Décryptage

On lisait quoi en 1954 ?

02 octobre 2024
Par Melanie C.
On lisait quoi en 1954 ?

Il y a soixante-dix ans, la Fédération Nationale d’Achat des Cadres, bien vite connue sous le nom de FNAC, ouvrait sa première antenne. Pour se resituer le contexte de l’époque, rien de tel que la littérature : bien des livres-événements de 1954 ont un caractère très actuel. Retour sur cette année spéciale pour le monde de la culture.

1954 : une année charnière

Dans la France de 1954, les guerres d’indépendance ne cessent d’agiter la population. Au printemps, la base avancée de Diên Biên Phu, au nord du Vietnam, tombe, sous les assauts répétés du Viêt Minh. Cette défaite majeure de l’armée française entraîne la signature d’un cessez-le-feu, puis des accords de Genève : la France quitte l’Indochine définitivement. Quelques mois plus tard a lieu la Toussaint rouge, en Algérie. Soixante-dix attentats revendiqués par le FLN touchent le pays du Maghreb, alors partie intégrante du territoire français, déclenchant l’envoi de troupes armées depuis la Métropole. La guerre d’Algérie débute donc juste après la guerre d’Indochine, et durera huit ans. Dans le même temps, le processus décolonial aboutit, ailleurs : les Indes Françaises (dont Pondichéry) deviennent indiennes, et le président du Conseil (Premier ministre), Pierre Mendès-France, propose l’indépendance à la Tunisie.

La politique française est aussi marquée par des tentatives d’alliances européennes. Depuis 1952, Allemagne, Italie, Benelux et France s’étaient rejoints au sein de la Communauté européenne du charbon et de l’acier. Cette collaboration minière et sidérurgique, instaurant un marché unique, suscite de nouvelles initiatives. Malgré la création de l’Union de l’Europe Occidentale, incluant en plus le Royaume-Uni, la mise en place d’une Communauté Européenne de Défense, qui représentait la première organisation supranationale militaire continentale, échoue.

D’un point de vue socio-économique, il faut se représenter la France de 1954 comme un pays contrasté. Au cœur du baby-boom, il naît alors 800.000 bébés par an pour 43 millions d’habitants (contre 640.000 aujourd’hui pour 65 millions d’habitants), la médecine s’améliore, la croissance économique affiche un chiffre de 5%, mais le mal-logement (notamment l’insalubrité et le manque de chauffage) et la pauvreté touchent des millions de Français. Au cœur de deux hivers rigoureux, l’abbé Pierre lance son célèbre appel, alors que des sans-logis mouraient de froid, créant ainsi les Compagnons d’Emmaüs. L’association reçoit alors de nombreux dons, privés notamment (de Charlie Chaplin à Yves Montand, en passant par le général de Gaulle) et incite les pouvoirs publics à s’emparer de la question, alors que l’exode rural, les destructions de la Seconde Guerre mondiale et le manque de constructions se fait cruellement sentir.
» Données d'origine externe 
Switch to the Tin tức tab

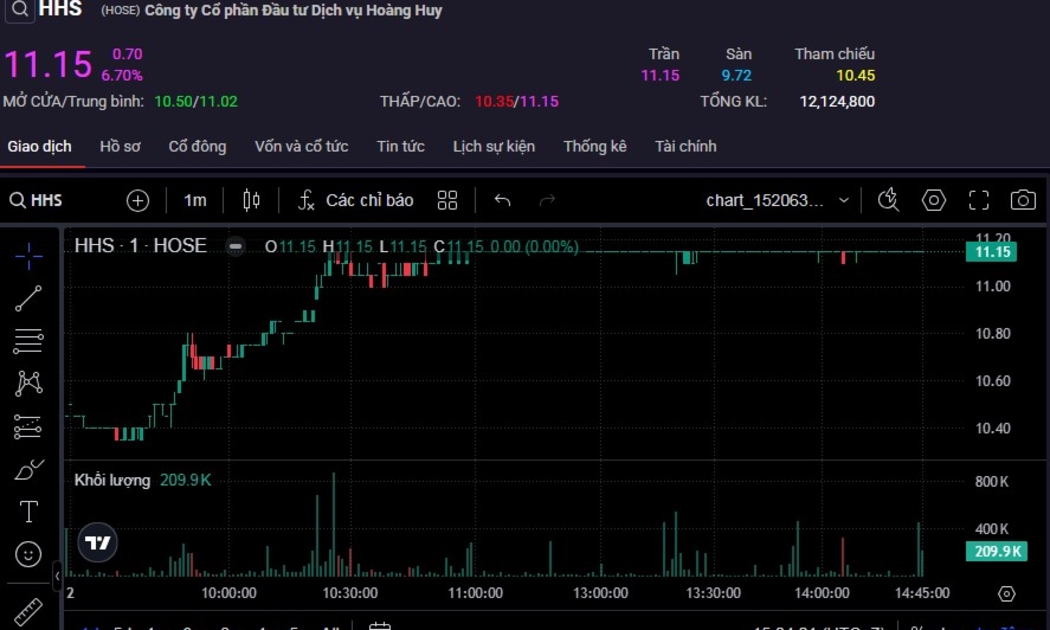[x=400, y=146]
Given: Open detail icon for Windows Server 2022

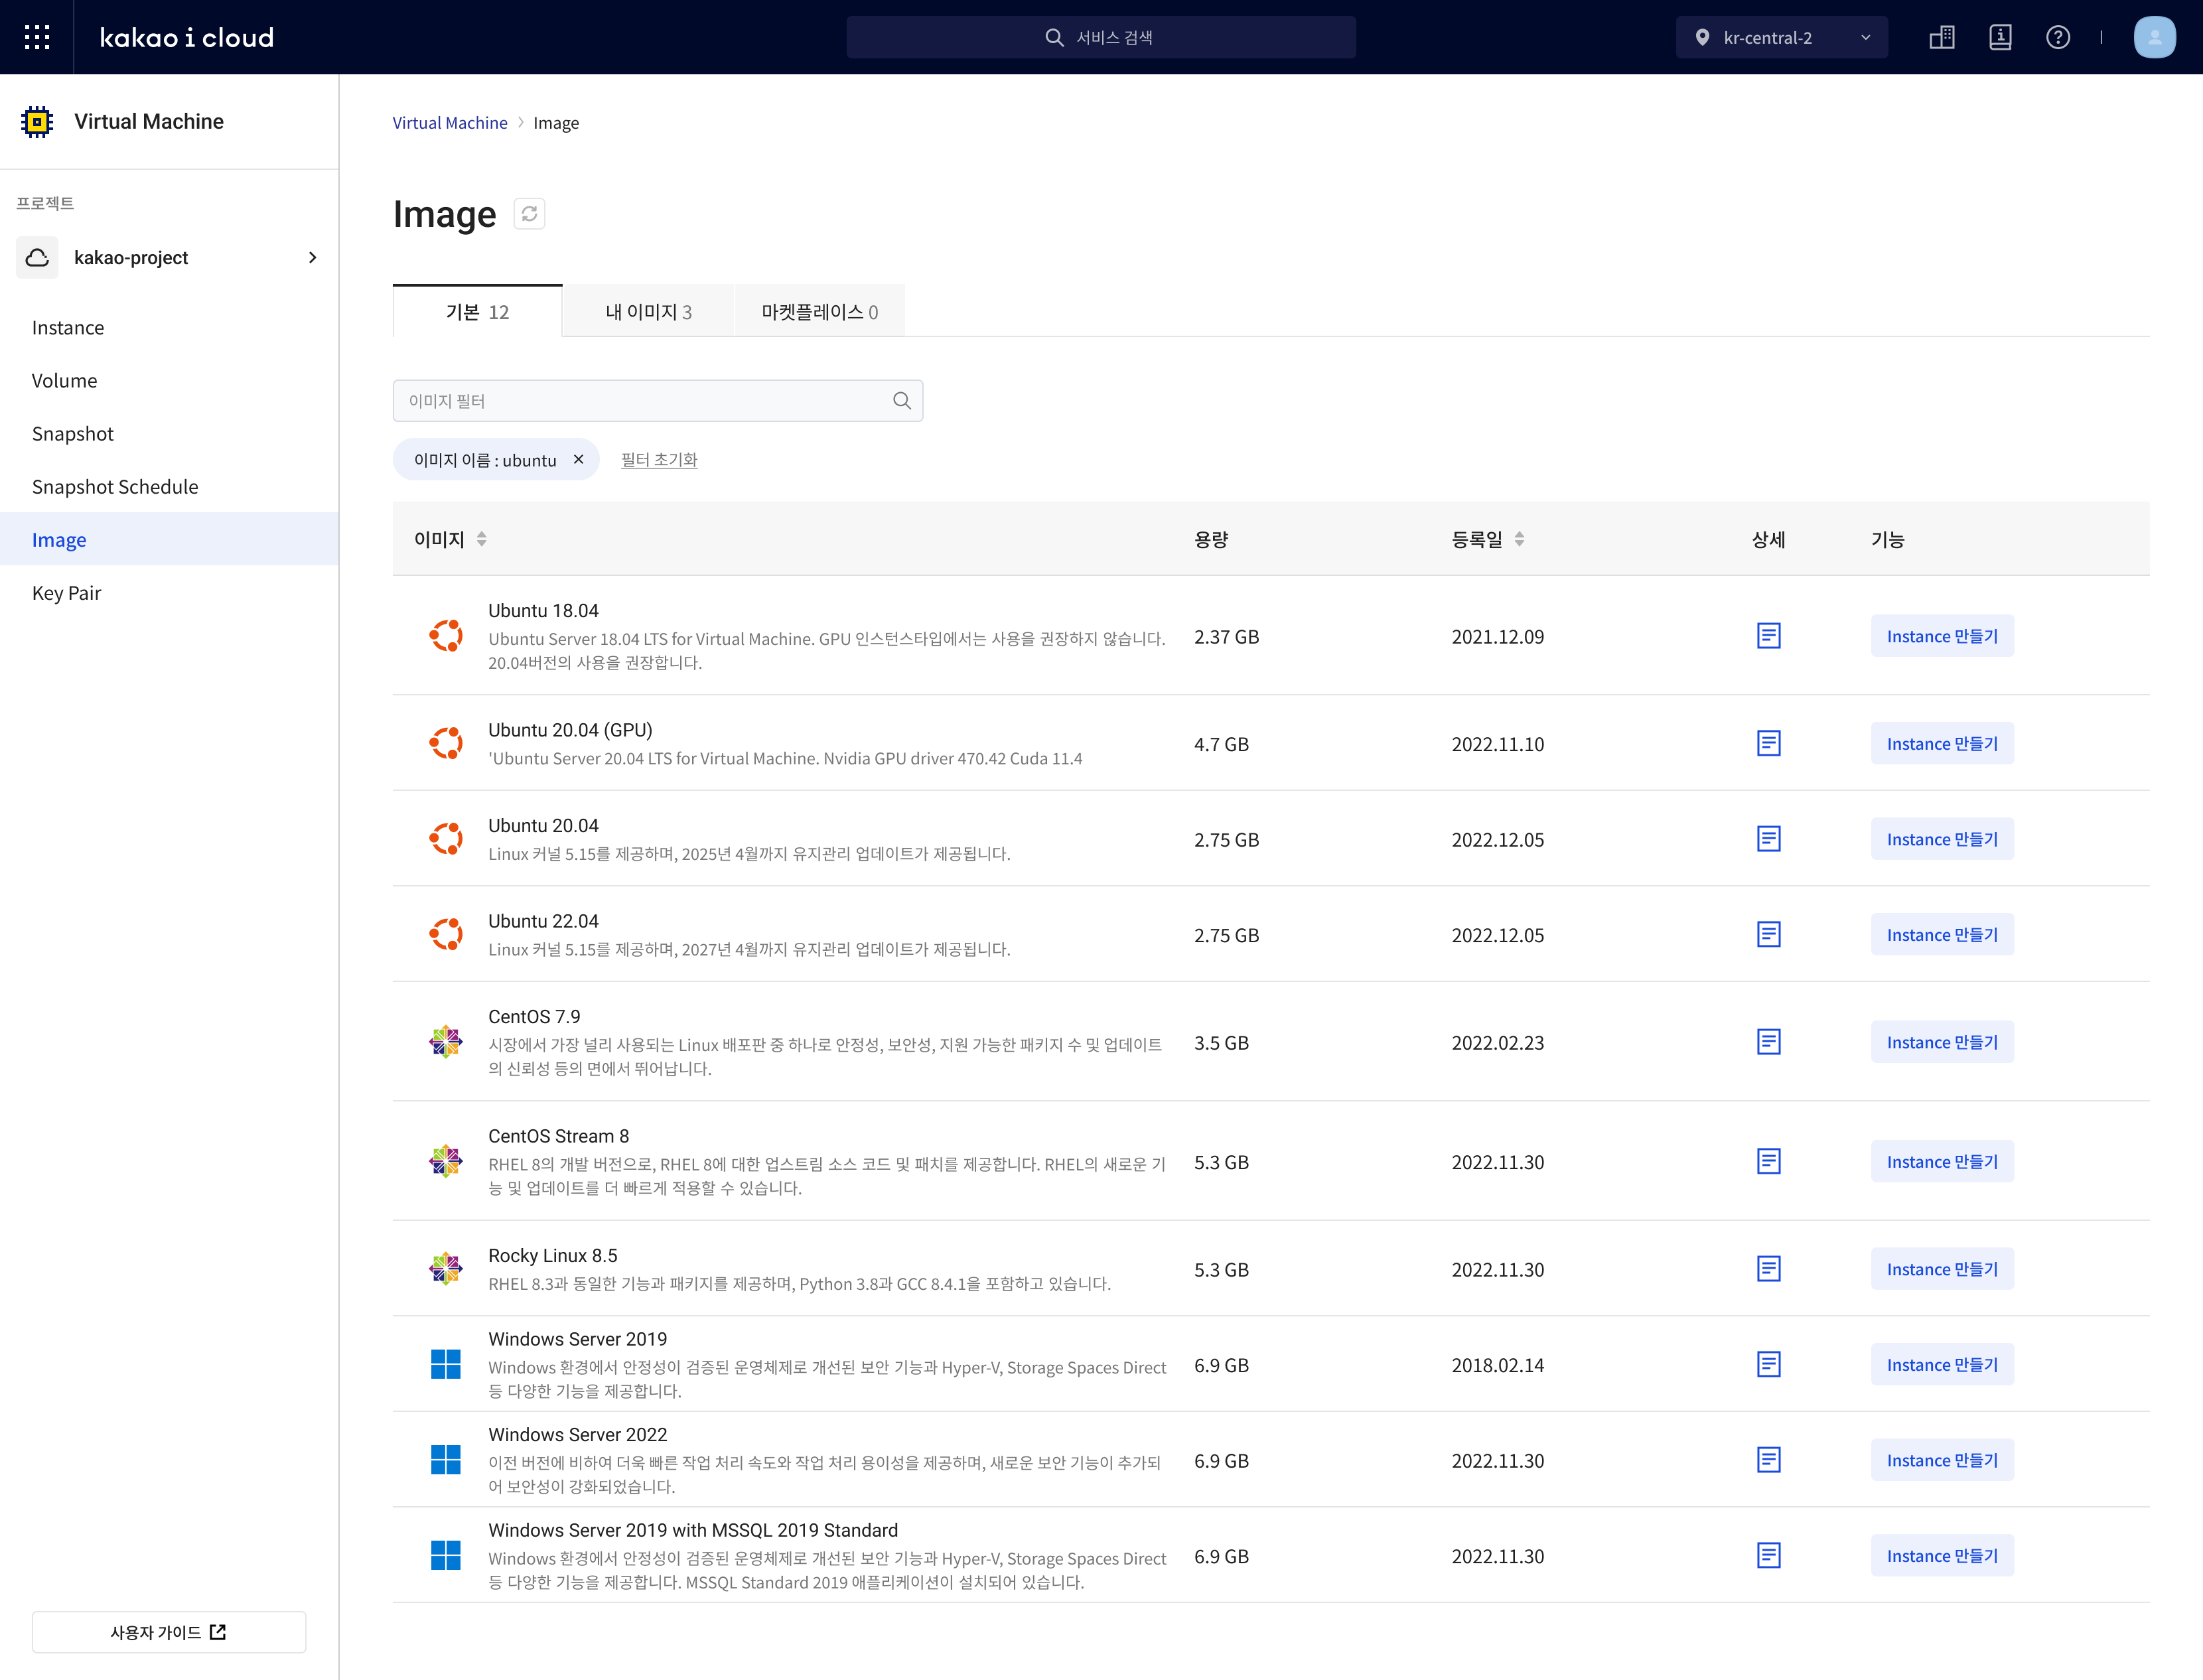Looking at the screenshot, I should [x=1768, y=1460].
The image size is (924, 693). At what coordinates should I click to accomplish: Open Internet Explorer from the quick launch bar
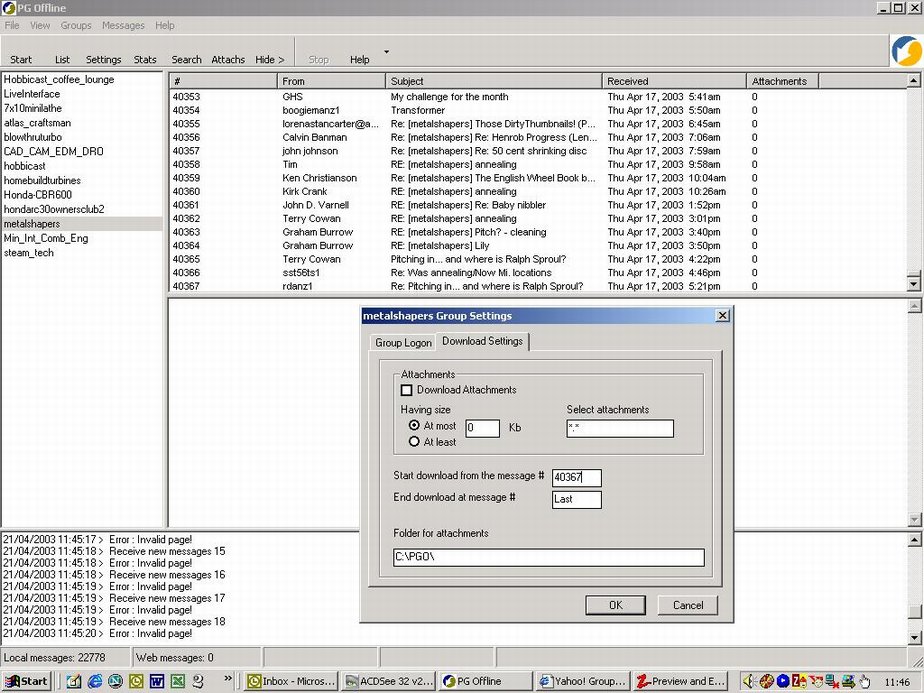pos(95,681)
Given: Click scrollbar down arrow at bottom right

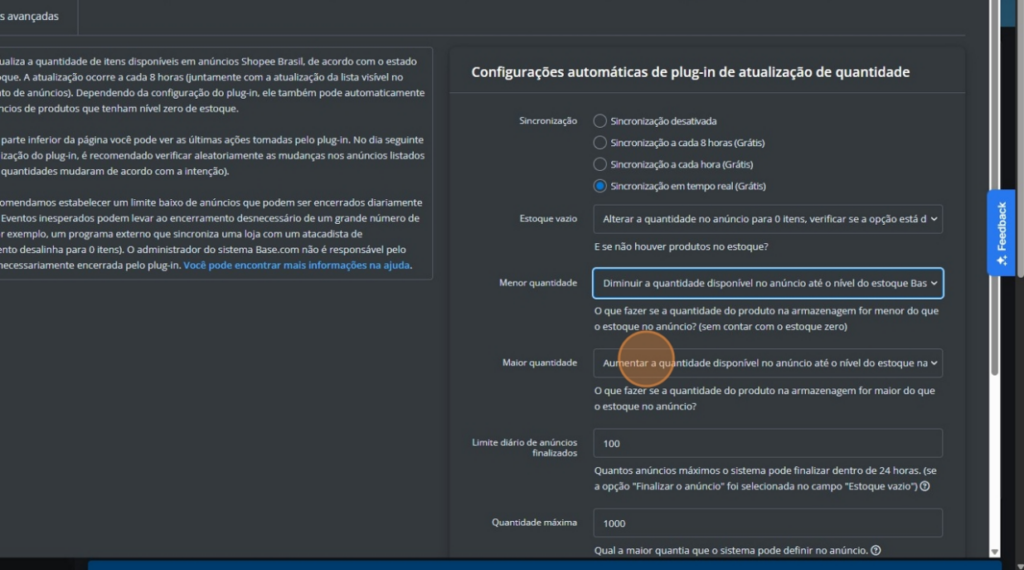Looking at the screenshot, I should (993, 551).
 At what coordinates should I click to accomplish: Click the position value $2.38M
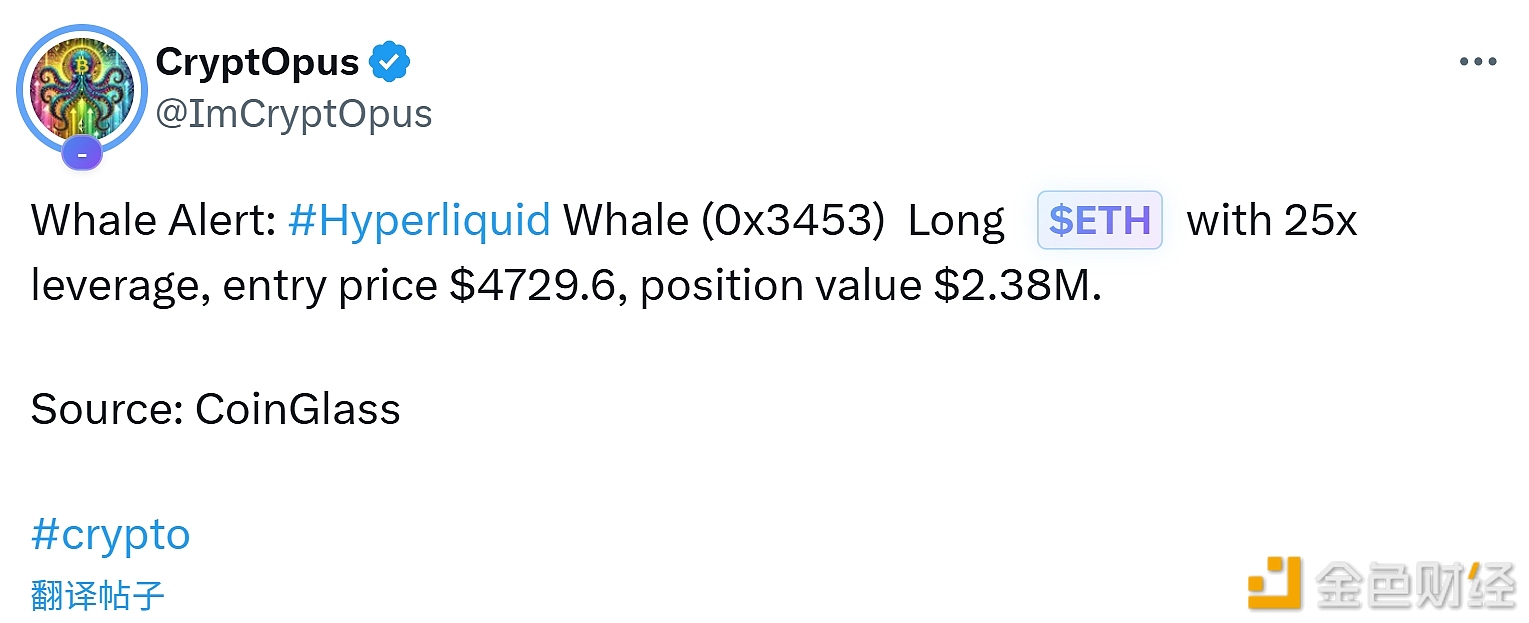pyautogui.click(x=1015, y=286)
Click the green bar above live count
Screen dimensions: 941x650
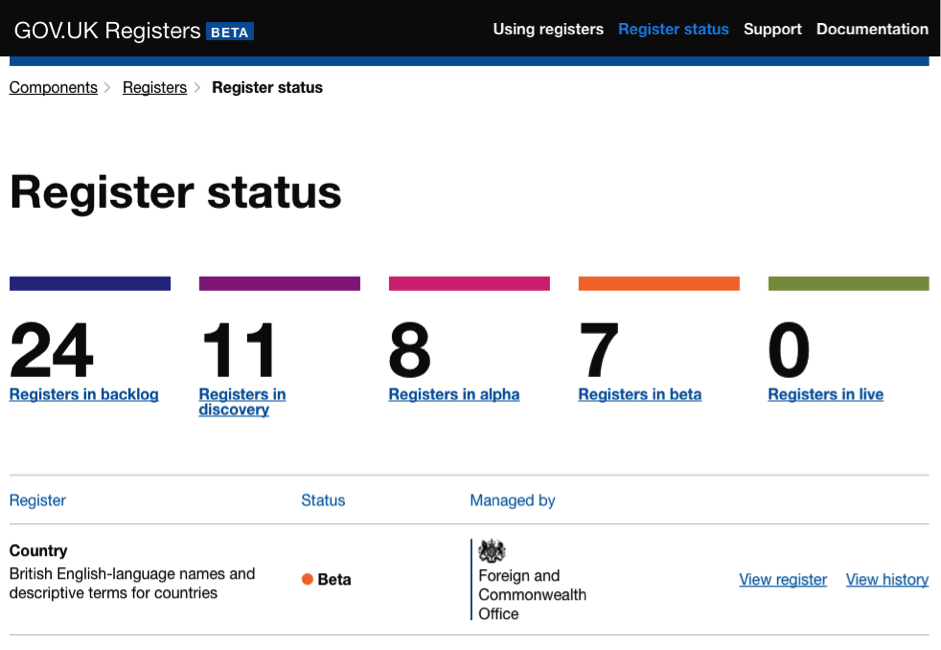coord(848,282)
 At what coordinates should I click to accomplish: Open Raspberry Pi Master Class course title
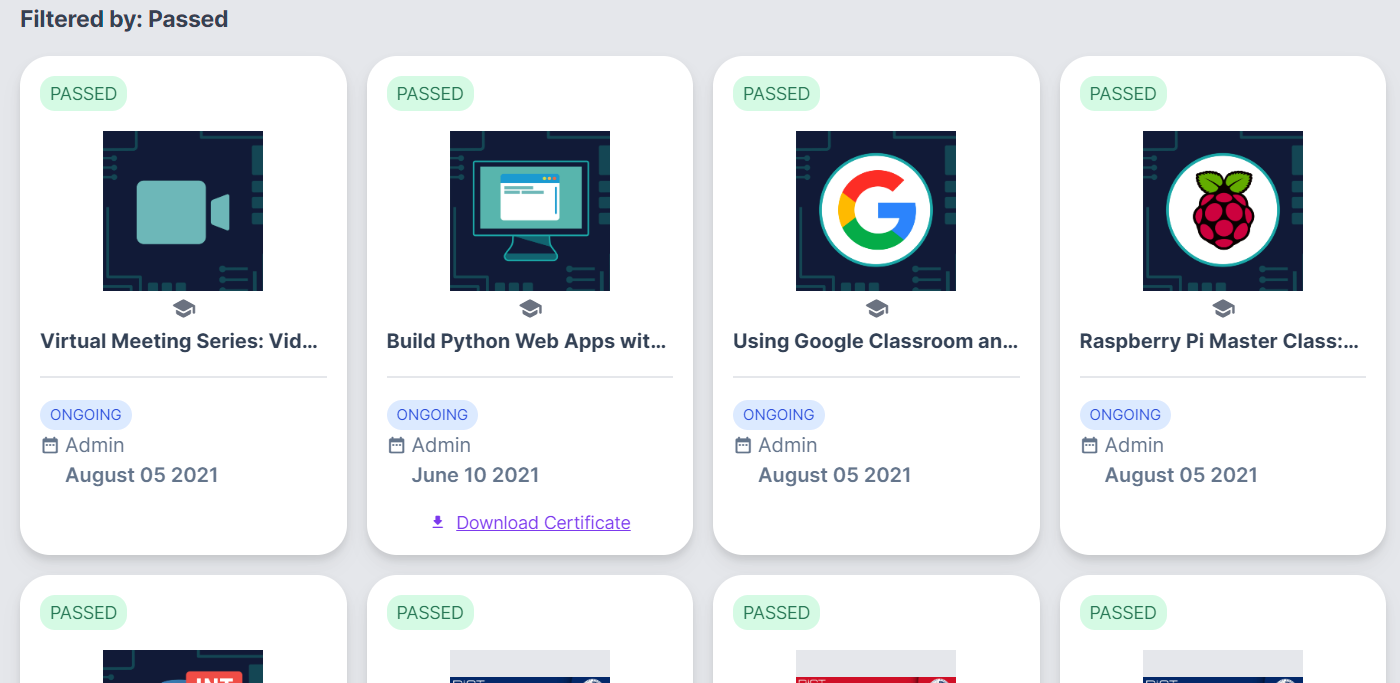pyautogui.click(x=1219, y=341)
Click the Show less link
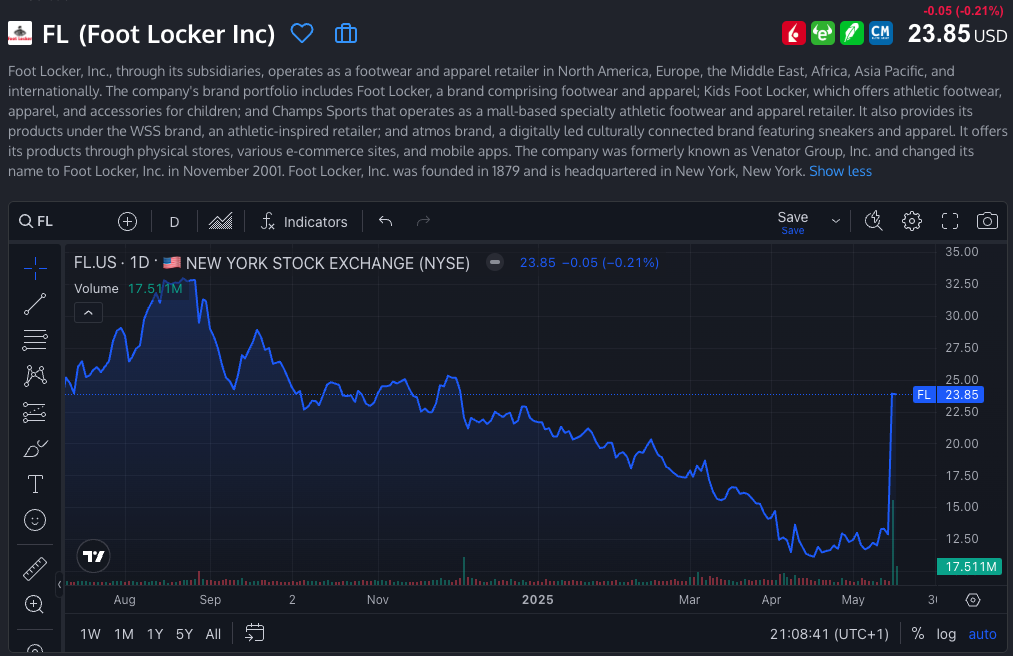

Culturellement, en revanche, la France connaît des années de démocratisation des arts et des lettres. Le Musée Guimet accueille les estampes japonaises, qui font florès auprès des esthètes, tandis qu’au cinéma, la première association Jean Gabin-Jeanne Moreau est l’un des succès de l’année (Touchez pas au grisbi). Au théâtre, le public hexagonal découvre La Cerisaie, l’une des pièces majeures de Tchekhov, mis en scène par Jean-Louis Barrault, et pleure le décès de Colette en allant voir la pièce, Gigi, adaptée d’une de ses nouvelles. Le Livre de poche, lancé en 1953, publie 600 livres par an, et le disque microsillon, que l’on appelle aujourd’hui vinyle, commence à supplanter les antiques 78 tours. Désormais, la France écoute les « 25 cm » (diamètre des galettes d’alors) de quelques grands débutants d’alors, comme Brassens, ou des jazzmen américains qui font fureur. La FNAC naît dans ce contexte, permettant aux urbains, notamment, de s’équiper en matériel audio, photo et cinéma (il faudra attendre 20 ans pour que la Fnac Montparnasse ajoute les livres à son offre).

Mais c’est bien du côté de la littérature que l’air du temps s’exprime le mieux, à une époque où des auteurs modernes se disputent les faveurs des lecteurs avec des écrivains déjà connus avant-guerre.

1954 en littérature

La jeune génération brille en 1954. Boris Vian, 34 ans, déjà romancier, chroniqueur musical, dramaturge, poète, dépose le texte du Déserteur, chanson culte du pacifisme, invitant les conscrits à refuser l’appel. Dans le contexte de l’année charnière entre deux guerres décoloniales, le texte, chanté d’abord par Mouloudji, sera peu apprécié des anciens combattants et des autorités.

Au printemps, Françoise Sagan, 18 ans, défraie autant la chronique : Bonjour tristesse, qui dépeint l’été d’une lycéenne intrigante et un tantinet manipulatrice, choque la droite conservatrice. Pourtant, la jeune autrice ne fait que dépeindre un monde existant, à savoir une bourgeoisie semi-oisive qui place l’hédonisme avant toute autre considération. Dans le récit, la narratrice incarne une attitude nihiliste assez emblématique de la nouvelle génération. Très en avance sur son temps, Sagan impose, outre son œuvre, son personnage médiatique, à la radio d’abord, puis plus tard à la télévision.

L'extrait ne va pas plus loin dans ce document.